I think I can speak for most of my shipmates, that we are all excited to reach Hawaii, but at the same time I think many of us are also sad to be leaving the boat. We must start thinking about things such as our plans for this summer, doctor appointments, and even something as simple as what our plans are going to be for the next day. Ship life is very structured, always with free time to relax with your shipmates, but also in a way that you never have to plan out where you're going as our watch schedule was posted the day we got to the boat.
Our watch officer a few days ago, Kevin Murray (Kev-O), during our watch meeting out on the head rig of the ship (the net on the bowsprit hanging over the water), said that we should take the time to appreciate what we're doing and to take the time to soak it in. That was four days ago, and I can't believe how fast the time has already flown since he said that, and I believe that we are all taking that to heart now. Even though I was a little seasick since leaving Palmyra (the coral was worth it), now that I'm used to the motions of the boat I don't want to leave.
It also doesn't help that the food on board has been great so far, and I can only imagine will continue to be great until we step off the ship.
My steward day was just recently, and I got to make shepherd's pie for pie day, as well as my "famous" half-moon cookies. Most of the crew recognized the cookies to be black-and-whites as they might call them in downstate NY, but I still prefer the name half-moons.
Also, this may be a shocker to people back home in Syracuse, it certainly was to me, but a frittata in Syracuse is nothing like a frittata anywhere else. Where I'm from I guess you could describe it as an egg scramble, usually with broccoli, pepperoni, potatoes, onions, pepper, and maybe a few other things. However, everywhere else in the world a frittata is more like a quiche, but just without the crust. Maybe it's just me but my mind was blown in the kitchen, it first being revealed to me back in Woods Hole by my house mates. Either way breakfast for dinner was a success one night as you can see by the picture, I only wish they had made some Syracuse Frittata's.

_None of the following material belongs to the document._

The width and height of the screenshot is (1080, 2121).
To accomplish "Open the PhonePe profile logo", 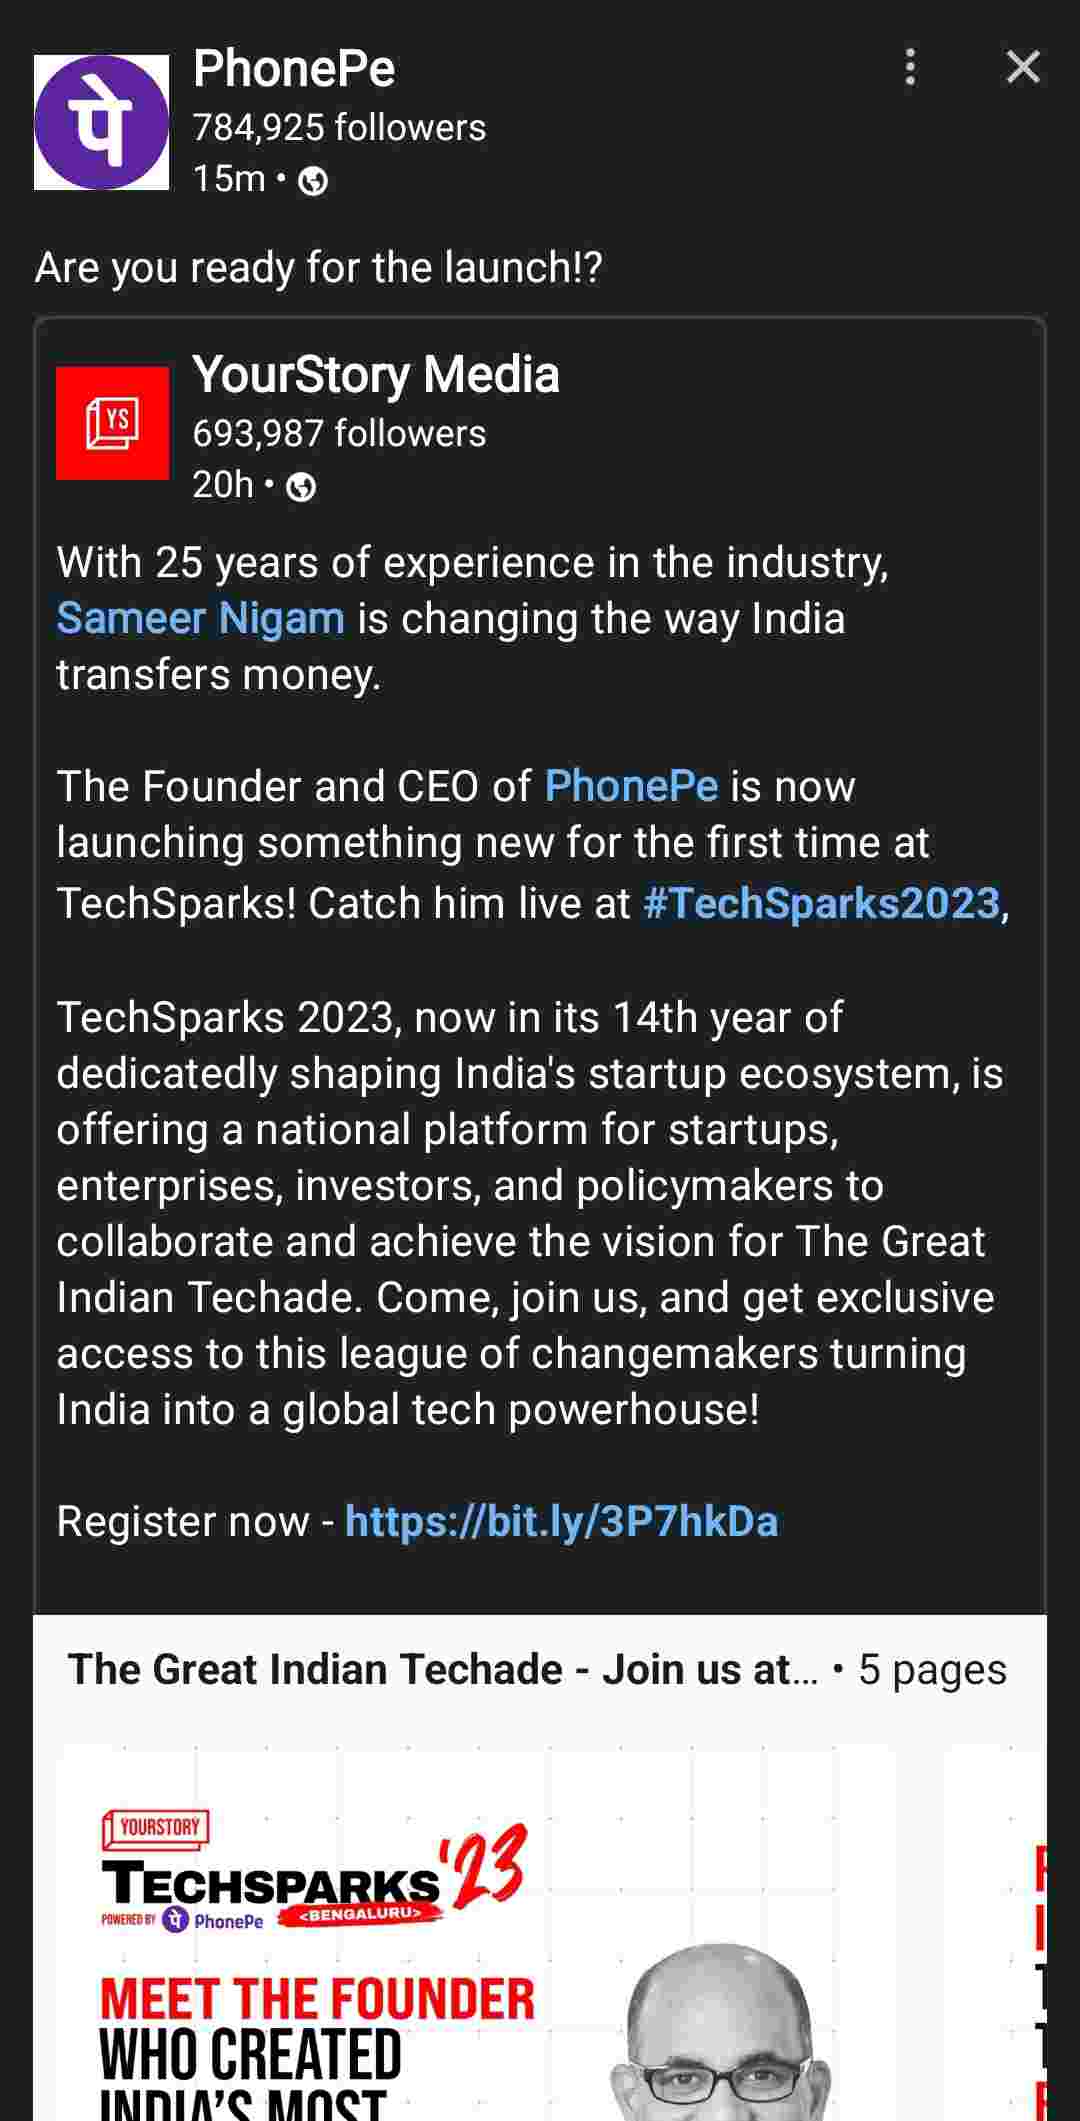I will pyautogui.click(x=101, y=122).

To everyone else back home I love and miss you all! I'll see and talk to you soon, in just seven days or so by the time this is posted (oh wow I just realized we only have a week left as I wrote this). Also, Happy Belated Birthday to Marianna, thank you for being such a great friend! Also late happy birthdays to my cousin Jenny, my friends Lauren, and Porter, and I'm sure there's more that I've missed. Talk to everyone in a week.